Nastia se calló y se sirvió más café.
—¿Decide llamar? Y luego ¿qué ocurre? —preguntó Liosa con impaciencia.
—Y luego no hay más que conjeturas. Puedo suponer que sí que le llamó. Borís estaba de viaje, el contestador grabó el mensaje. Vica, que tenía las llaves del piso de Borís, fue a su casa, escuchó los mensajes del contestador, oyó lo que decía Kosar y llamó a Bondarenko. Éste intentó encontrar el manuscrito pero no pudo. No obstante, como tenía ganas de ayudar a aquella joven guapísima, se ofreció para acompañarla a ver al autor del manuscrito desaparecido, a Smelakov. Quedaron en ir allí dos días más tarde, el lunes, pero Vica no apareció, y Bondarenko pronto se olvidó de la chica. Una semana más tarde encontraron a Vica estrangulada y con señales de torturas. Además, la encontraron cerca del pueblo donde vive Smelakov. Hay que suponer que sí había ido a verle, aunque, por algún motivo, prescindió de la compañía de Bondarenko.
—Espera —dijo Liosa torciendo el gesto—, no acabo de comprender cuáles son aquí los hechos y cuáles las suposiciones.
—Kosar iba a llamar a Kartashov, es un hecho, el propio Bondarenko lo ha confirmado. Vica tenía las llaves del piso de Kartashov, está comprobado. Vica había ido a ver a Bondarenko, quien buscó el manuscrito porque ella se lo pidió, no lo encontró y quedaron en ir a ver al antiguo juez, lo dice así el propio Bondarenko en sus declaraciones. Pero el que Kosar hubiera llamado a Borís para dejarle el nombre y el teléfono de Bondarenko y que Vica hubiera ido al piso de Borís y hubiese escuchado los mensajes son suposiciones.
—Bueno, comparadas con el número de hechos, tus suposiciones no son demasiadas. Y se ajustan a los hechos aceptablemente. Venga, adelante.
—No sé qué hay adelante. Lo único que sé es que alguien muy interesado en echar tierra al asunto del año setenta se entera de que Vica ha estado en la editorial y se propone ir a ver a Smelakov. Vica no oculta su interés en el manuscrito perdido y tampoco oculta cómo se ha hecho con el teléfono de Bondarenko. El hecho siguiente perfectamente comprobado es que el mensaje de Kosar fue borrado del contestador. Como conjetura, puedo decir que los que mantuvieron a Vica secuestrada durante una semana entera, antes de matarla, le quitaron las llaves del piso de Borís, fueron allí y borraron la grabación. Y luego mataron a Kosar.
—¿Cómo que «mataron»?
—Un atropello. El conductor se dio a la fuga y hasta este momento sigue sin identificar. Kosar murió casi en el acto. Vica y Kosar están muertos, el mensaje, borrado; por lo tanto, todas las pistas que podrían conducir a Cosmos están cortadas.
—¿Y por qué demonios se han tomado esas descomunales molestias?
—¡Ojalá lo supiese! Pero esto no es todo. Después de abrir el caso del asesinato, se emprenden esfuerzos más descomunales aún por evitar que se resuelva el crimen. Al principio se intenta imponer a la instrucción la hipótesis de la locura de Vica, que se marchó de casa no se sabe adonde y cayó en manos de un canalla. Luego, cuando salió a la luz el nombre de Brizac y las dudas sobre la salud mental de la chica se desvanecieron, pasaron a hacer presiones directas, primero a mí y luego a Lártsev. El resultado lo has visto con tus propios ojos esta misma noche.
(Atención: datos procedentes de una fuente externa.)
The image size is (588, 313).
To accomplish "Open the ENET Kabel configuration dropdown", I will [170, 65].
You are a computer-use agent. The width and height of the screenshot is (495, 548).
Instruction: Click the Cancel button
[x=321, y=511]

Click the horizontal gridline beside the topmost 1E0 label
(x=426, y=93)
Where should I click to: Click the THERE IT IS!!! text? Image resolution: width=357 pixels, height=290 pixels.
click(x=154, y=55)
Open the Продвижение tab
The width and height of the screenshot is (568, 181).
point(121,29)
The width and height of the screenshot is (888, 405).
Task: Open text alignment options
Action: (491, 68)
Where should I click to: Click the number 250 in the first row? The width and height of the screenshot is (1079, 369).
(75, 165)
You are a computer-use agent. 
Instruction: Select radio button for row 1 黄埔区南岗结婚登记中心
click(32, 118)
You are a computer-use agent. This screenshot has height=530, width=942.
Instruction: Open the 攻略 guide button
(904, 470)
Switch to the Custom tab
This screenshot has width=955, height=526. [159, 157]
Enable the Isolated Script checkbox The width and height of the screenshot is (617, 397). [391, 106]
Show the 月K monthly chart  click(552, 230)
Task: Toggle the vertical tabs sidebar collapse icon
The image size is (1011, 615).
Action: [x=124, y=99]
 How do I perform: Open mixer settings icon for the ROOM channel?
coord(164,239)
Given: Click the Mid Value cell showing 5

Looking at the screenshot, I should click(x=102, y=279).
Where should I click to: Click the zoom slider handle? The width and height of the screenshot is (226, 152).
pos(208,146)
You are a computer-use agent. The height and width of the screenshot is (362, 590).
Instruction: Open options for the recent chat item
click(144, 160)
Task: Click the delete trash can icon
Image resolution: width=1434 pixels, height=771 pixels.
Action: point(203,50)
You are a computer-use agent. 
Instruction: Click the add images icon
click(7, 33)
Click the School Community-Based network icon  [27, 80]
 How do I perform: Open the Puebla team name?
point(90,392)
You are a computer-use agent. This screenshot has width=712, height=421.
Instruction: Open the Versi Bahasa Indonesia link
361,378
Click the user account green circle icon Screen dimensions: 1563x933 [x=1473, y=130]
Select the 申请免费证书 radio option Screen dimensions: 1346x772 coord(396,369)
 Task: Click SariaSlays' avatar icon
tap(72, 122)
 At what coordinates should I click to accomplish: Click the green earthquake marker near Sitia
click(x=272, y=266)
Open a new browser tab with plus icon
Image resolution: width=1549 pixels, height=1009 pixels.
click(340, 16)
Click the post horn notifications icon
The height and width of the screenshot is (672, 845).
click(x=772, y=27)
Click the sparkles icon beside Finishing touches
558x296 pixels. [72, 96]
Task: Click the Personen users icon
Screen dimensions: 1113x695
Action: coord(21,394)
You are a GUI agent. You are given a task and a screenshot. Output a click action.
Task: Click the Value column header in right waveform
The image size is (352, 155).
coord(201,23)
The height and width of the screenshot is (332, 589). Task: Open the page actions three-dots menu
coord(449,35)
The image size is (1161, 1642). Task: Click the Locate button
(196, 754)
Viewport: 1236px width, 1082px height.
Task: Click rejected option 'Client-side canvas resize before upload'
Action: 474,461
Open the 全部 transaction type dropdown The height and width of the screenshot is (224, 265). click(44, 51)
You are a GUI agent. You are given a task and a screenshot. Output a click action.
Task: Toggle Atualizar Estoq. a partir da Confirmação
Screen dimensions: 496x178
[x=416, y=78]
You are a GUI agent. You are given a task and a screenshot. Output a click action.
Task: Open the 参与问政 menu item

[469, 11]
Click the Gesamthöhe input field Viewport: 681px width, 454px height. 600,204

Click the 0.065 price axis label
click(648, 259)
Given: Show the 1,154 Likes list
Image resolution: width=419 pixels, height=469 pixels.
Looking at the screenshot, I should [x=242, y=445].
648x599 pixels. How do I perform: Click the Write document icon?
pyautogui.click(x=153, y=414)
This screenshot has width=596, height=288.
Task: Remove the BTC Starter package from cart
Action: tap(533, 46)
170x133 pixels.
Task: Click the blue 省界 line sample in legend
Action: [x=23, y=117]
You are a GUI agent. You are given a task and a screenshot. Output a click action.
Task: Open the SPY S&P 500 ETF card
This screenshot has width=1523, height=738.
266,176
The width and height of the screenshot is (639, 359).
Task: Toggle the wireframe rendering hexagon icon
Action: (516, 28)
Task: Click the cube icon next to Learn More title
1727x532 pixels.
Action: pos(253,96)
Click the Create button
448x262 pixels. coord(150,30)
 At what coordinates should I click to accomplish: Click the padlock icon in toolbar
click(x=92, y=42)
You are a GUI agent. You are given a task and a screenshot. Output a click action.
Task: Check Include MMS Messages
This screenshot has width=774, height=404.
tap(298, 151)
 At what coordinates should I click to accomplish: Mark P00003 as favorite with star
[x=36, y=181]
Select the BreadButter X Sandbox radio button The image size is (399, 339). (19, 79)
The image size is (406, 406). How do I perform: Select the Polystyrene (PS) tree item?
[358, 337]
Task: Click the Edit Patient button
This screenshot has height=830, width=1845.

—¿Pero qué tiene que ver Lártsev con todo esto?
—Obligaron a Volodya a tergiversar las declaraciones de los testigos de modo que respaldasen la hipótesis que les interesaba. Cuando no funcionó, la emprendieron conmigo, pero durante unos días me ayudaste a lidiarlos. Comprende, Liosik, esa gente se anda con mucho ojo. Hace tiempo que tratan con Lártsev y saben que le vuelve loco pensar que a su hija le pueda ocurrir algo. No les habla como un profesional sino como un padre que por salvar a su hija haría cualquier cosa. Han detectado su punto débil, le conocen bien. En cambio, conmigo no lo ven tan claro, mi comportamiento les resulta confuso, no encaja en sus esquemas, y todavía no han decidido si soy tonta o demasiado lista. Por eso han decidido que algún otro les saque las castañas del fuego. Han secuestrado a la hija de Lártsev y le han ordenado obligarme a hacer lo que ellos digan. Porque, si hasta este momento Volodya les ha obedecido, seguirá obedeciéndoles en adelante. En cambio, conmigo no pueden tener esa clase de garantías.